Report: Turkey Imprisoned the Most Journalists Worldwide in 2017

ISTANBUL, TURKEY - JULY 24: A protester holds up a banner outside the central Istanbul court during a protest against the trial of journalists and staff from Cumhuriyet newspaper on July 24, 2017, in Istanbul Turkey. Seventeen journalists and managers at Turkish opposition newspaper Cumhuriyet are facing trial on charges …
Burak Kara/Getty Images

Turkey has experienced a worsening crackdown on press freedom over the course of 2017, imprisoning the highest number of journalists anywhere in the world.

According to the recent annual report by the Committee to Protect Journalists (CPJ), a total of 73 journalists were imprisoned in Turkey in 2017, which, although a drop from 81 in 2016, was more than both China and Egypt. President Recep Erdoğan’s regime continues to crack down on its opponents following last year’s attempted coup.

The crackdown journalists and thousands of other citizens experienced is part of a wider attempt to imprison supporters of the self-exiled cleric Fethullah Gülen, who Erdoğan insists was the mastermind behind the country’s attempted coup that took place in 2016.

Following last year’s military coup, Erdoğan’s government has shut down over 130 media outlets, arresting many of their highest-ranking journalists.

“The crackdown on the Turkish press that began in early 2016 and accelerated after a failed coup attempt that July — which the government blamed on an alleged terrorist organization led by exiled cleric Fethullah Gülen — continued apace in 2017,” the report reads.

“Authorities accused some journalists of terrorist activity based solely on their alleged use of a messaging app, Bylock, or bank accounts at an allegedly Gülenist institution,” the report continues.

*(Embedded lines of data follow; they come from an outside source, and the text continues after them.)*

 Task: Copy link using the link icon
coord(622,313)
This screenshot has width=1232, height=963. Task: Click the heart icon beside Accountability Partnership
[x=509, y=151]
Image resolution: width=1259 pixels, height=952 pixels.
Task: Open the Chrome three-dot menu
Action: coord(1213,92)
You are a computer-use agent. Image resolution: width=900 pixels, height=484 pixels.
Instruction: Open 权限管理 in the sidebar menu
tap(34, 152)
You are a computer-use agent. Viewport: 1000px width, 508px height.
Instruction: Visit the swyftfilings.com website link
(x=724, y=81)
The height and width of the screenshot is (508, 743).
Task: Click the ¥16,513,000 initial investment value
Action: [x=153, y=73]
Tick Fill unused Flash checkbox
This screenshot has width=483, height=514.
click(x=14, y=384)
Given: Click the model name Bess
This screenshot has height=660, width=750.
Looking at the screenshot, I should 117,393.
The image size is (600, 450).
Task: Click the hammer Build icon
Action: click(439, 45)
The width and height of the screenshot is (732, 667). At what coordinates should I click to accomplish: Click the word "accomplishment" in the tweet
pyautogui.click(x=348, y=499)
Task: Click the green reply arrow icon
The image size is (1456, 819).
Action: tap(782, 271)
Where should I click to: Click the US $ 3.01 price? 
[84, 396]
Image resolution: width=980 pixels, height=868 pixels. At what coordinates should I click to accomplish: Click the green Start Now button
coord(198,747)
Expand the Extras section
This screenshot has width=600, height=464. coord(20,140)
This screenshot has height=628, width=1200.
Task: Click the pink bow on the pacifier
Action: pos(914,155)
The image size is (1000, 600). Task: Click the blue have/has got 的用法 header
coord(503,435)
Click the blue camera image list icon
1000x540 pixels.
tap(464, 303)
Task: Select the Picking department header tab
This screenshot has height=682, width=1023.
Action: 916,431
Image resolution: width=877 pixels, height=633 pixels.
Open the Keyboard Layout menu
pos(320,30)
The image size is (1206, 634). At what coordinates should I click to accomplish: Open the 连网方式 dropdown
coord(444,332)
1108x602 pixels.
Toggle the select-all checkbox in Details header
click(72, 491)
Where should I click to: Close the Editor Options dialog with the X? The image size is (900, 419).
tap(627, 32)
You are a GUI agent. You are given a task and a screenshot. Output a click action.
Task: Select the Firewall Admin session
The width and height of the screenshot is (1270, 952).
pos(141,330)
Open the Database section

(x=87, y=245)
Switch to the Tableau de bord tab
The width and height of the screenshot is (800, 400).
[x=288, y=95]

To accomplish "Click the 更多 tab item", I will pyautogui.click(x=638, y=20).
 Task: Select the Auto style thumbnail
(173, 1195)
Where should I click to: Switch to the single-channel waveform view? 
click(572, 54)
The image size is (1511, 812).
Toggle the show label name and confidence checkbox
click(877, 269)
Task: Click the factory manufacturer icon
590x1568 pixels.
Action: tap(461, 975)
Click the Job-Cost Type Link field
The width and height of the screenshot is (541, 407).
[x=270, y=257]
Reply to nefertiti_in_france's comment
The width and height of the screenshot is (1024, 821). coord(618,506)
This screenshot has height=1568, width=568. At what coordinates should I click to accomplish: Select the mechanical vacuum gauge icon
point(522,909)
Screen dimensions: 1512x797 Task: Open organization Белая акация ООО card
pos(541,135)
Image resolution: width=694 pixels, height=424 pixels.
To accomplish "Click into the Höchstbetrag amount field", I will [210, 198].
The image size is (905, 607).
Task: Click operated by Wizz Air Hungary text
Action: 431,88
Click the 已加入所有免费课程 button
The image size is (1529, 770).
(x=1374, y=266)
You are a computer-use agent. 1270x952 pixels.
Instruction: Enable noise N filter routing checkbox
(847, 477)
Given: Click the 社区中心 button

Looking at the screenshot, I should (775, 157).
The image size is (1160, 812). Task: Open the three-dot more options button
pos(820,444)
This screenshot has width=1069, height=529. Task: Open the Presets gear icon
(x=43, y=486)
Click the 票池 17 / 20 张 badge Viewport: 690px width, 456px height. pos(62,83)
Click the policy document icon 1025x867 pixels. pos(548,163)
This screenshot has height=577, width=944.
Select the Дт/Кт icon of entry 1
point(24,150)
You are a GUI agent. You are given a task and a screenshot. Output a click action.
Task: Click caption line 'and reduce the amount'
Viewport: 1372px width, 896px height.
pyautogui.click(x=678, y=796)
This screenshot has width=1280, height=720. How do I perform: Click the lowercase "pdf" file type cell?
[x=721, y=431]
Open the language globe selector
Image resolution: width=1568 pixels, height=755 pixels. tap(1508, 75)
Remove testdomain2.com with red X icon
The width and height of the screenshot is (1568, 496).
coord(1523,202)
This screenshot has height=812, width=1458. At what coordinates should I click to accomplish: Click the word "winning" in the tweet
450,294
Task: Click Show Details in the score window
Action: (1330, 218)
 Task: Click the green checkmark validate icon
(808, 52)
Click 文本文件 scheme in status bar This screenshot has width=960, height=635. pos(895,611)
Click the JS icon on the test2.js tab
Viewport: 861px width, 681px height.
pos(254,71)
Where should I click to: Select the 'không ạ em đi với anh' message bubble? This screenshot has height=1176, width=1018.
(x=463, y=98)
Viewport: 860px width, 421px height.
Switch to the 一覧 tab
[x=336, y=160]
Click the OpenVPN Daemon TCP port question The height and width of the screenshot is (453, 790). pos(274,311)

The report also noted that Turkish government “appeared to pay little price for its repressive tactics,” with Erdogan visiting President Donald Trump at the White House and maintaining close ties with the European Union.

In an interview with Breitbart News in March, Turkish Foreign Minister Mevlüt Çavuşoğlu denied that his government was restricting press freedoms and instead claimed that those imprisoned had links with terrorism.

“Free press is definitely necessary for democracies and democratic societies,” Çavuşoğlu said. “Press should be also, at the same time, much more responsible and they should tell the truth.”

He continued:

Nevertheless, there were some media outlets belonging to Fethullah [Gulen] terrorist organization, and they were involved in the failed coup in Turkey. And they were also involved in many illegal activities including fabricating false evidence against third persons. So those are the media outlets closed by the independent judiciaries in Turkey, not by president. The president has no authority to do so in Turkey.

However, the press freedom non-profit Reporters Without Borders previously described Turkey as “the world’s biggest prison for media professionals.”

“Dozens of journalists have been imprisoned without trial, turning Turkey into the world’s biggest prison for media personnel,” the organization noted in April. “Those still free are exposed to other forms of arbitrary treatment including waves of trials, withdrawal of press cards, cancellation of passports, and seizure of assets. Censorship of online social networks has also reached unprecedented levels.”